I brought drums into church. I introduced drama to worship. I encouraged the gradual abandonment of the hymnal. I bought one of the first video projectors at 300 lumens (we had to darken every window in the building and put towels in the door jambs to keep out the ambient light). I showed a secular film clip once as an illustration (from The Sound of Music), and one time I used a secular song to make a profound introduction (Sixteen Tons by Tennessee Ernie Ford). I took off my tie before preaching. And I baptized some people in a lake.

I've done it all. And not just for fun, either. It's no fun to be labeled a radical. It's no fun having a church member write hate notes questioning your seminary's slipping foundations. It's no fun to be called into your district superintendent's office to face people threatening to split your church in half because of "that karaoke teen music."

But I did it. For the cause. I did it because I wanted to reach people. My motives were pure.
So, why can't I embrace the emerging forms of worship? I feel guilty for not climbing on this next, new, postmodern, first-century bandwagon. Why can't I bring myself to rename our church "Journey" or "Flood" or "Vile Sinners Reunion"?

Honest, I have no trouble with candles—in their place. Which is on Christmas Eve. But every week? And not just one candle, but hundreds. Someone's going to get burned. Isn't this contributing to global warming? I know it makes me sweat.

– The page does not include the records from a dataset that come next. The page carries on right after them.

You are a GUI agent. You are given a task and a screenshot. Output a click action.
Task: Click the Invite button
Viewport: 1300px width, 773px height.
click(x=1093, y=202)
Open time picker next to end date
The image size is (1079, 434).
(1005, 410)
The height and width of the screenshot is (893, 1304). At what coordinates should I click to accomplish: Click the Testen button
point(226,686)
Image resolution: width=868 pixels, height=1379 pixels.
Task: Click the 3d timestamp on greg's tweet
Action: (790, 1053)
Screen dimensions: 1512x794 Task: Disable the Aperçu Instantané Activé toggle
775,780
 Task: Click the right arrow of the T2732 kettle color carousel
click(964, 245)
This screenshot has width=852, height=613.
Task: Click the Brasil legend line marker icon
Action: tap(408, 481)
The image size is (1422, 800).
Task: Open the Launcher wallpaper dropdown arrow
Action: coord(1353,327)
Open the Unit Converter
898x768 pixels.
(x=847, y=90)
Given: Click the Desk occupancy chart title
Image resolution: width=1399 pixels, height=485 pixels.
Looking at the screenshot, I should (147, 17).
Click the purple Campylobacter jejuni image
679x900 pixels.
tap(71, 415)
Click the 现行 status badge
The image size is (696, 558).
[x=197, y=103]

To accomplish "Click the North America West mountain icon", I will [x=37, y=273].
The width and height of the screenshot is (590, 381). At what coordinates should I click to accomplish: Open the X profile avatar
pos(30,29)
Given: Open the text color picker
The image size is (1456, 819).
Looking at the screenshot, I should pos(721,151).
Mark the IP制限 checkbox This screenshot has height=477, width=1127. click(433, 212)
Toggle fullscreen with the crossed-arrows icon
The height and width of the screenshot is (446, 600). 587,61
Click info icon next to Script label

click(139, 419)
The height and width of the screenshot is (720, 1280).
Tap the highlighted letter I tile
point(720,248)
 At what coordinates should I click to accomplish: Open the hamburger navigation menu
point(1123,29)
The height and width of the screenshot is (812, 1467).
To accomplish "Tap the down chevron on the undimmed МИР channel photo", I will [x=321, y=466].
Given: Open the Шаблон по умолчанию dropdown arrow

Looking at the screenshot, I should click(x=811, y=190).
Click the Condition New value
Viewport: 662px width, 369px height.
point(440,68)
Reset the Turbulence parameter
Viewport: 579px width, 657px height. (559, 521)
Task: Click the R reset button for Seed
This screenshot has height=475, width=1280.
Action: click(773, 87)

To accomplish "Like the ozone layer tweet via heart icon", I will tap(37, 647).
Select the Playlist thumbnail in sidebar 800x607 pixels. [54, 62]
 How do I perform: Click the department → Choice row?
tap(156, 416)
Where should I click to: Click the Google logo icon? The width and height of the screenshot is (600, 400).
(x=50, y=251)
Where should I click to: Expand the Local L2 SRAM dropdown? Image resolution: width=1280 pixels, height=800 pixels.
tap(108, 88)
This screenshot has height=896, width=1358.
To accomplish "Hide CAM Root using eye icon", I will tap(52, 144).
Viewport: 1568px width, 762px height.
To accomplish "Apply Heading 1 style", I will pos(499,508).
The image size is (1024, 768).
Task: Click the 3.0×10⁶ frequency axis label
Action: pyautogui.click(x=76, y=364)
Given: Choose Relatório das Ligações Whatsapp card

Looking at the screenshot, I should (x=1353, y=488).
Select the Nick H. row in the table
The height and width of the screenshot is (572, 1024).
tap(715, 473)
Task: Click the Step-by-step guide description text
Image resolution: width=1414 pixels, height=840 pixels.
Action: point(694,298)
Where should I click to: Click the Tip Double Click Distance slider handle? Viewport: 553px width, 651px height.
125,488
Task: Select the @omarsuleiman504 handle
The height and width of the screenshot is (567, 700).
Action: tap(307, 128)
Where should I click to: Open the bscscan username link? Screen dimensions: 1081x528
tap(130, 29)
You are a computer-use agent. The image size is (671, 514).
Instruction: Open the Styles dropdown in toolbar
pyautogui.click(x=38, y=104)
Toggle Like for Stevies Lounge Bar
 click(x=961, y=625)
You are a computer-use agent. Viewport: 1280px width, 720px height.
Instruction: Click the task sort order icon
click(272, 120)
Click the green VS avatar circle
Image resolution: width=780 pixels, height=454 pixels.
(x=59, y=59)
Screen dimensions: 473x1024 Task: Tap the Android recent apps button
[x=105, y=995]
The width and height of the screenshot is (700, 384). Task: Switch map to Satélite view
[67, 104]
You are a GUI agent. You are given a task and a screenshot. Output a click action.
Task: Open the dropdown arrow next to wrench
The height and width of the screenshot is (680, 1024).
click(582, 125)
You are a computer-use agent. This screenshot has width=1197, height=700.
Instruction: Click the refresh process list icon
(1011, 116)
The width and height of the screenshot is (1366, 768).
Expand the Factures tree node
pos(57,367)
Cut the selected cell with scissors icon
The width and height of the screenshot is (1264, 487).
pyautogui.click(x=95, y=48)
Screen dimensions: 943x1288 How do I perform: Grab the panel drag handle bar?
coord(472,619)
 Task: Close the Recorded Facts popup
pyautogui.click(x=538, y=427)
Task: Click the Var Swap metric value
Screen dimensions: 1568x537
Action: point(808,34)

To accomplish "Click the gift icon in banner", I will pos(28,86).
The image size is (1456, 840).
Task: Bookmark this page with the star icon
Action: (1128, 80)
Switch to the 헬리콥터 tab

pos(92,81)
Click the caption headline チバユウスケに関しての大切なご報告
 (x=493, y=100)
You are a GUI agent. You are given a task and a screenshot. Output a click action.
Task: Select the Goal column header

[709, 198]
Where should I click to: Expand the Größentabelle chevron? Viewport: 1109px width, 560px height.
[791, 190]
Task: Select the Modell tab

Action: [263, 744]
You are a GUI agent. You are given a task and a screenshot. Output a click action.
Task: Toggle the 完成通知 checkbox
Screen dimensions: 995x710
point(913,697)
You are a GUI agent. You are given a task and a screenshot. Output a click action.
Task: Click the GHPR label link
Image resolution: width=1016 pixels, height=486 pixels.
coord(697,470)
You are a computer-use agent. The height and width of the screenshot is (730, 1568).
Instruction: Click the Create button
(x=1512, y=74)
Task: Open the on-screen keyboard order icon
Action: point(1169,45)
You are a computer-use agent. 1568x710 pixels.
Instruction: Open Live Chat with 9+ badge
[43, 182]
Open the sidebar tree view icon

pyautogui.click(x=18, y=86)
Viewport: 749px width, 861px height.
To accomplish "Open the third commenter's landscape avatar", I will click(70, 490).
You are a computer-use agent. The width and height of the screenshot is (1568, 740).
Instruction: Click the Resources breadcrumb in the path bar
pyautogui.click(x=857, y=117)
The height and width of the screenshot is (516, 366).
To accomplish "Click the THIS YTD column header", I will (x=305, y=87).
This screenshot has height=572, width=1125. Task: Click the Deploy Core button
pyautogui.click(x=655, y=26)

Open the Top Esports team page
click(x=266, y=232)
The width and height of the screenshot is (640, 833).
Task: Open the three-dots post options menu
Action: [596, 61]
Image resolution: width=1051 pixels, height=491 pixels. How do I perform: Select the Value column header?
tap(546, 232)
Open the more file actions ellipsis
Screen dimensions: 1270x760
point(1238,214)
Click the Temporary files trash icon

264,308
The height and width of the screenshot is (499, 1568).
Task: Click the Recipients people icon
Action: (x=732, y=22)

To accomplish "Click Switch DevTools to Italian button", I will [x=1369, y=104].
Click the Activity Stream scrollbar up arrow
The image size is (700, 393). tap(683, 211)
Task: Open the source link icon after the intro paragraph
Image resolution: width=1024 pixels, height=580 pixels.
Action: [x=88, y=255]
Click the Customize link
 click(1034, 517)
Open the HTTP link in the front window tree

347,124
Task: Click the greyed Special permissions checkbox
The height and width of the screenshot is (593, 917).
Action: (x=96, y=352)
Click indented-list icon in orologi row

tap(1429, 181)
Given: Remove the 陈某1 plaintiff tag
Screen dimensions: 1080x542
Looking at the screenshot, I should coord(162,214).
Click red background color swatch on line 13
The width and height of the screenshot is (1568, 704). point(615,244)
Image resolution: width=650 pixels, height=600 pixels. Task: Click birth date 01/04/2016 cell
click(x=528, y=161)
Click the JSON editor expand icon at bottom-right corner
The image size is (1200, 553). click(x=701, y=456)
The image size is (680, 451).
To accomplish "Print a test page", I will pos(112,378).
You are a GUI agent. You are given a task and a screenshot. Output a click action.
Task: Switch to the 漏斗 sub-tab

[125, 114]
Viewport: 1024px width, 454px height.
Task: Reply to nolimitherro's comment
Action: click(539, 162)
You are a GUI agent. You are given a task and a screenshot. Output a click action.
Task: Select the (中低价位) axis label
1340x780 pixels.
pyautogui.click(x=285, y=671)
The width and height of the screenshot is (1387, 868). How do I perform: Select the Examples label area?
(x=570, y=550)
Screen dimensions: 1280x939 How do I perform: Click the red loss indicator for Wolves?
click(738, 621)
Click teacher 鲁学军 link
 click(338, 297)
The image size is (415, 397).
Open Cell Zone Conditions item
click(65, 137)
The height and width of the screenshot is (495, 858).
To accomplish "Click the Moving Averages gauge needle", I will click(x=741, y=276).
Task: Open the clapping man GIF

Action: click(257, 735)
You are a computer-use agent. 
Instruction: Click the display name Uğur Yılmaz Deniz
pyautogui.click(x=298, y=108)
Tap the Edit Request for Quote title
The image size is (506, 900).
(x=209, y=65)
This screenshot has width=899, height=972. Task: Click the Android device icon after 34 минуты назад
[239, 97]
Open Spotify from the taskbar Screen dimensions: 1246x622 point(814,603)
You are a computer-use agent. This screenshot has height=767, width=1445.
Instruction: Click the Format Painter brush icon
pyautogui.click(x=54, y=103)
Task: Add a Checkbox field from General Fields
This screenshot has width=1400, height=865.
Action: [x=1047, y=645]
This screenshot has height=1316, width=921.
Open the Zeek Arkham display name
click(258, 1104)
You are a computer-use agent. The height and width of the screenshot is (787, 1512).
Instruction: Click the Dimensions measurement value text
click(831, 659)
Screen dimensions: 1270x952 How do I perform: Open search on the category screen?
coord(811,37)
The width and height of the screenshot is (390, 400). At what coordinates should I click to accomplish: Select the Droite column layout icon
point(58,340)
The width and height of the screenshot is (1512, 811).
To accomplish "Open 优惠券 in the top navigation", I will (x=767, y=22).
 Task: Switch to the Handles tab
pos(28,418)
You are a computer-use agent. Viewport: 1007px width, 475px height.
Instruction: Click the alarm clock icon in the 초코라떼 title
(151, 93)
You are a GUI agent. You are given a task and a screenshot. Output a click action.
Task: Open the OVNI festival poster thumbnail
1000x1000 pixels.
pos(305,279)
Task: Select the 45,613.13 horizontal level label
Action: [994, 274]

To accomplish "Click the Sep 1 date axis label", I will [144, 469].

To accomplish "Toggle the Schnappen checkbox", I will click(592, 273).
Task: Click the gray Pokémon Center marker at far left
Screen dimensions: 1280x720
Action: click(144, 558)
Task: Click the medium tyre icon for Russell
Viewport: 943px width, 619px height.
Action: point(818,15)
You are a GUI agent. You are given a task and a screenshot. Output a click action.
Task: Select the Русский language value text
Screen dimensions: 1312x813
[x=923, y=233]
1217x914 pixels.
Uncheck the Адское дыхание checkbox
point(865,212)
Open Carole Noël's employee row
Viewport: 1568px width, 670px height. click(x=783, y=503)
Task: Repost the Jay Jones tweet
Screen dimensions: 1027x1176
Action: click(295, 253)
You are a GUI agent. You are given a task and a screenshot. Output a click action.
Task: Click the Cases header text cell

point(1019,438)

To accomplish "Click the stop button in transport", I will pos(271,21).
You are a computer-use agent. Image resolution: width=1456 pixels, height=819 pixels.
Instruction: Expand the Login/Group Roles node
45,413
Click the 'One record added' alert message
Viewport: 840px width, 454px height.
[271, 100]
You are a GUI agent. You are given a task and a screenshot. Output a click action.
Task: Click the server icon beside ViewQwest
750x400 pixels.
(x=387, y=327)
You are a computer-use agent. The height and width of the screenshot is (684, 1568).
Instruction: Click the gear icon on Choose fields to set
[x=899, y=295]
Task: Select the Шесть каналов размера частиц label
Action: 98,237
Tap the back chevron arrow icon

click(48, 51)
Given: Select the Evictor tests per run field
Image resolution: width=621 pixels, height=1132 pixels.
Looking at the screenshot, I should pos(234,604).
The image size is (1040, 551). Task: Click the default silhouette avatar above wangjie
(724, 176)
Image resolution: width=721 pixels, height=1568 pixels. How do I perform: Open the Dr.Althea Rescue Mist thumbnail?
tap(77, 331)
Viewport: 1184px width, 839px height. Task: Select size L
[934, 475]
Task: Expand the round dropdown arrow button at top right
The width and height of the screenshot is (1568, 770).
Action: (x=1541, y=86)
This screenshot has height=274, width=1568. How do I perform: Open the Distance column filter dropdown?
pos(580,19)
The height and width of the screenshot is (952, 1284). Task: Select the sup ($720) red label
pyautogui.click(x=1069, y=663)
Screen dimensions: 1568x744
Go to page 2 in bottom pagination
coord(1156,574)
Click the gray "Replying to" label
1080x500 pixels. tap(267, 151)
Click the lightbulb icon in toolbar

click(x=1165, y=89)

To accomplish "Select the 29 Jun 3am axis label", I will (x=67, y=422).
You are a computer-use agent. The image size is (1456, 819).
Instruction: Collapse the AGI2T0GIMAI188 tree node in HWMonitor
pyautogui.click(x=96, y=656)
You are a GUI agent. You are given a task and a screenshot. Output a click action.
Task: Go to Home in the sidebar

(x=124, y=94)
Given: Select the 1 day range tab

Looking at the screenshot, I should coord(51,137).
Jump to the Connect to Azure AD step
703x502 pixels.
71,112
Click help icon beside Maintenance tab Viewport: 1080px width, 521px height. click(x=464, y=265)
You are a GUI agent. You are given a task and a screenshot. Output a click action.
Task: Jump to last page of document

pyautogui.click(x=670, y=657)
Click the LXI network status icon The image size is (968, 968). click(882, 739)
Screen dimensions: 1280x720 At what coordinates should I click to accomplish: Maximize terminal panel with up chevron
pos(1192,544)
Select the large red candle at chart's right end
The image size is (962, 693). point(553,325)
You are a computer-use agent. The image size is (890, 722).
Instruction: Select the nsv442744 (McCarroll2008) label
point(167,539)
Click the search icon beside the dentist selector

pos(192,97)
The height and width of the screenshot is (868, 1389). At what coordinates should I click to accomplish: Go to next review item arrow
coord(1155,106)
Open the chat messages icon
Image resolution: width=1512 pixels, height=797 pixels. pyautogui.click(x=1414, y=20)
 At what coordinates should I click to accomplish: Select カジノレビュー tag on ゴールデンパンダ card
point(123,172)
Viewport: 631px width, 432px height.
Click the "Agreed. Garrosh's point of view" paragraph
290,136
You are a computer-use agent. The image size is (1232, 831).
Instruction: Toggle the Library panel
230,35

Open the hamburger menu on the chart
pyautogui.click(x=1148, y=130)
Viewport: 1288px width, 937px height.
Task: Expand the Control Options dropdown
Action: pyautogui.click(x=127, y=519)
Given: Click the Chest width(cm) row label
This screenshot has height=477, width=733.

Could everyone just sit down, please? All this movement makes me dizzy. Why do we have some standing, some sitting, some kneeling, some lying on the floor, some hands up, some hands all over my shoulders?

I've tried the Journaling Station. I sat on the little stool with an orange crayon in my hand and a blank place on the paper tablecloth in front of me. I scribbled a little, making crosses. I made three crosses. I made three crosses on a little hill. I put three little "V" shapes in the corner for birds. I wanted to be inspired and inspiring. I wanted to be enraptured with artistic worship. I wanted to be filled to overflowing with creative juices.

Maybe that's it, I thought. So I meandered over to the Creative Juices Bar and whispered an order for a raw mango and pineapple. Some chanting started, a kind of repeating the first line of Leviticus 18, "Say this to your people, 'I am the Lord, the Lord your God.'" I wondered if they'd be getting into further exegeses of the chapter when a conga-line came by and swept me up.

With one hand still clutching the smoothie, the other on the waist of a large guy with a buzz cut and no shoes, I was pulled into the line. How did I get here, dancing, off beat and out of touch?

I felt someone grab me and I was yanked out of line and put in a chair. Whatever was left of my smoothie had spilled around the room, so I was given a cup of water in his name. I sat, sweaty and dazed, and realized it was the pastor who had saved me. He sat, caring for me and staring at me, and he with piercings and tattoos and all features of this progressive, entrepreneurial, adventurous, cutting-edge movement. He smiled at me and pointed with grace toward the exit.

Many are called, few are chosen.

OK, God. I will go back to my Maranatha music, my three-point messages, my Kensington Community skits, my references to The Matrix. But I pray that one day, a hip, cool life form will crawl up from the ooze of my modern heart, and with slow, deliberate effort, emerge.

But first, please just let me keep this raw juice down.